After I finished this, I realized that I screwed up, and should have made the bed 4 feet deep instead of the initial 3 feet I started with to accommodate how wide the Karl Foerster grass I'm using will get in a couple years. Got super annoyed at myself, took a beer break to contemplate, and was going to just leave it and expand it next year when it gets a bit bigger, but decided to just do it right now.

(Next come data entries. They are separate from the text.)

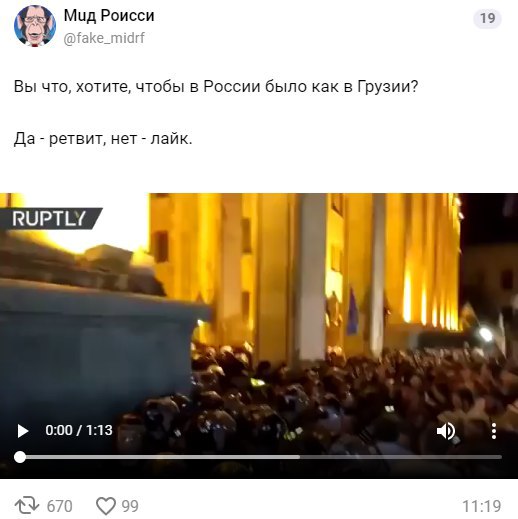Click the 19 date badge

pos(487,18)
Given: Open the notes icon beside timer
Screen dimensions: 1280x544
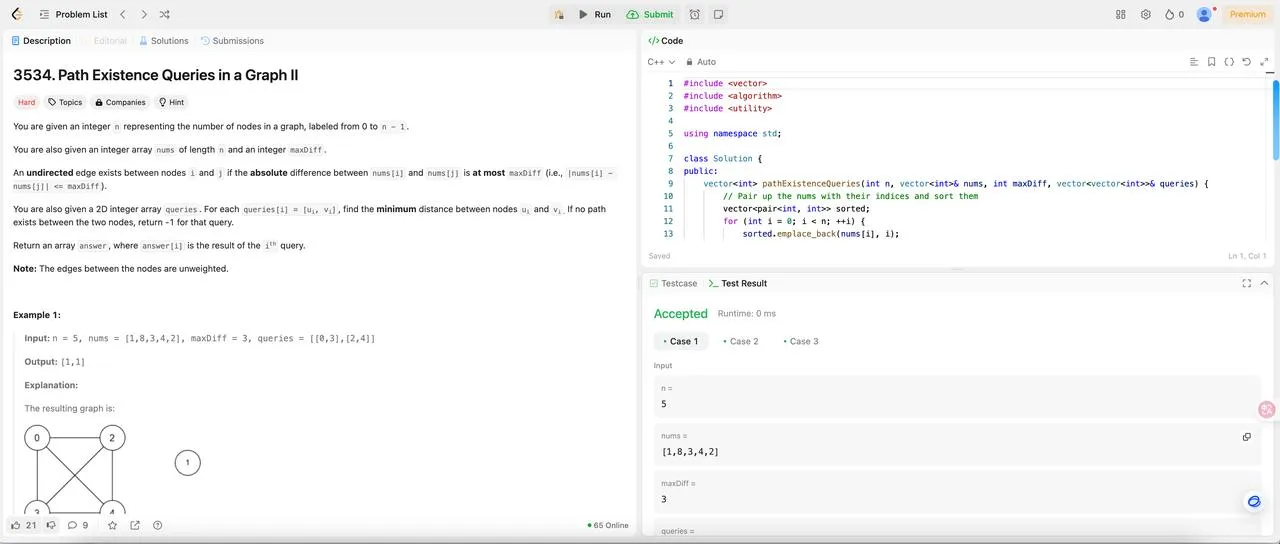Looking at the screenshot, I should (x=718, y=14).
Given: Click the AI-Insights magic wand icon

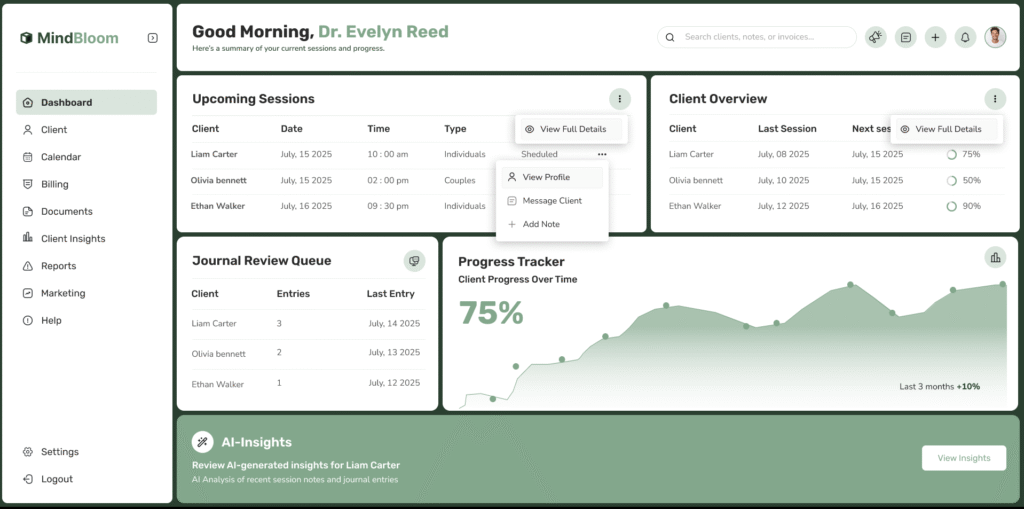Looking at the screenshot, I should 202,442.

Also, my OCD was getting the best of me, and I was really annoyed that I couldn't get a perfectly straight line (there are a bunch of rocks 2-3 inches deep, which I kept hitting when I was trenching, and removing them kept causing the line to no longer be straight), so this was the real reason that I decided to change it.

So, decided to add a curve to the bed while I made it wider:



After I did this, I got the grass in the ground, and before I started mulching, decided that the curve didn't flow quite how I wanted it to (you can see some choppy areas in the picture above), so kept making minor adjustments of a couple inches to try to get a more continuous curve.

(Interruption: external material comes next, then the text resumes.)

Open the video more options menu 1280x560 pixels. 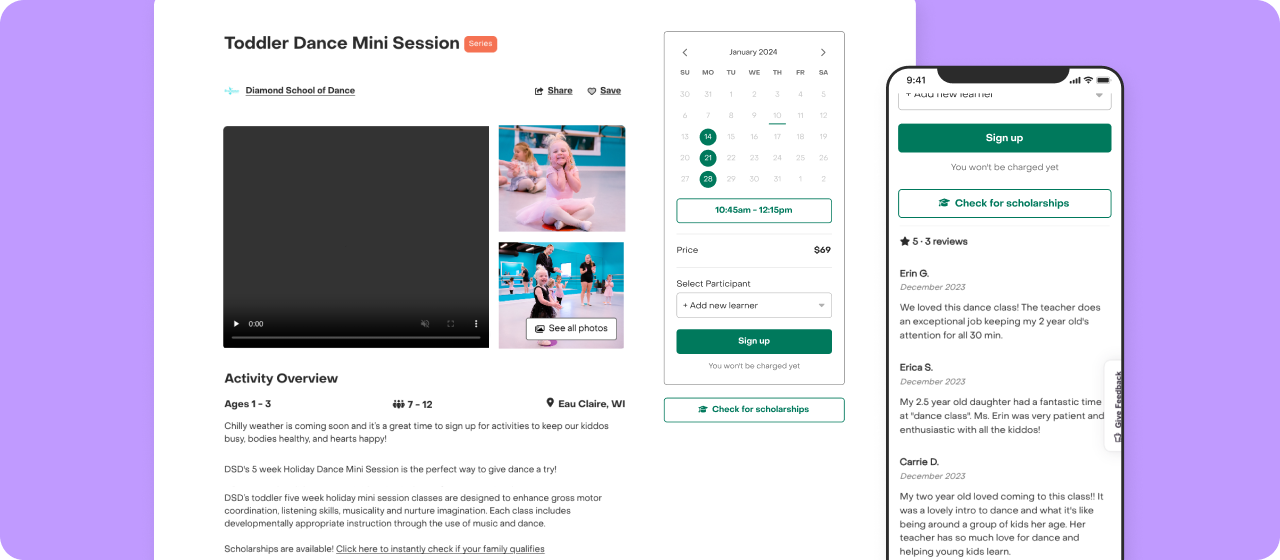pyautogui.click(x=476, y=324)
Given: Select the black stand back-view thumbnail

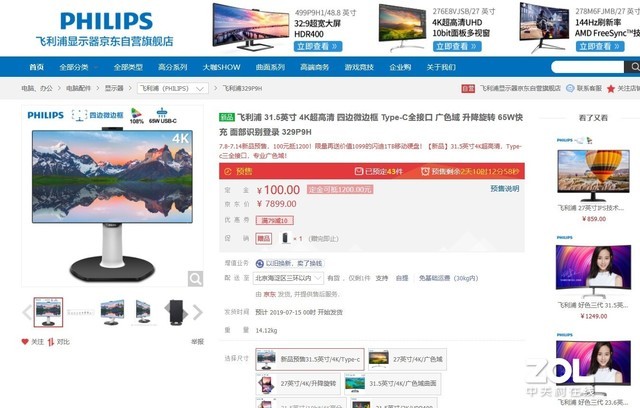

After the minor adjustments of a couple inches turned into bigger adjustments of 6-12 inches, and I had sufficiently butchered the edge, I finally decided to quit messing with it, and here's what I ended up with (still not done with mulch obviously, but the rest is going to have to wait until next weekend):



I'm still not happy with this, but will be good to step away from it for a few days and make a couple final tweaks next weekend before I finish the mulch. I want to see how the grass fills in on the edge so I know if the areas I don't like are because the edge is cut wrong, or if it's just the grass folding over the edge in some spots.

So here's what I learned:
-It's difficult to cut a perfectly straight line 80 feet long, so curving the bed is probably the way to go
-Get some spray paint and draw the curve before digging. This occurred to me early on, but I didn't feel like making another trip to the store to buy the spray paint. I laid it out with some string I had, but that moves when you start digging. -Once you think you're happy with the layout (check it from different viewing angles), walk away for a bit, and see if you still like it when you come back to it. If so, probably good to go to start digging.
-When digging a trench like this, you can always take more away from the edges, but you can't add it back if you cut too far out, which is what I did, and why I ended up with a much bigger cutout that I wanted
-Make sure the ground is fairly moist before cutting the edge. This makes it easier to slice a straight edge, otherwise the dirt kind of crumbles and can make it hard to get a clean line.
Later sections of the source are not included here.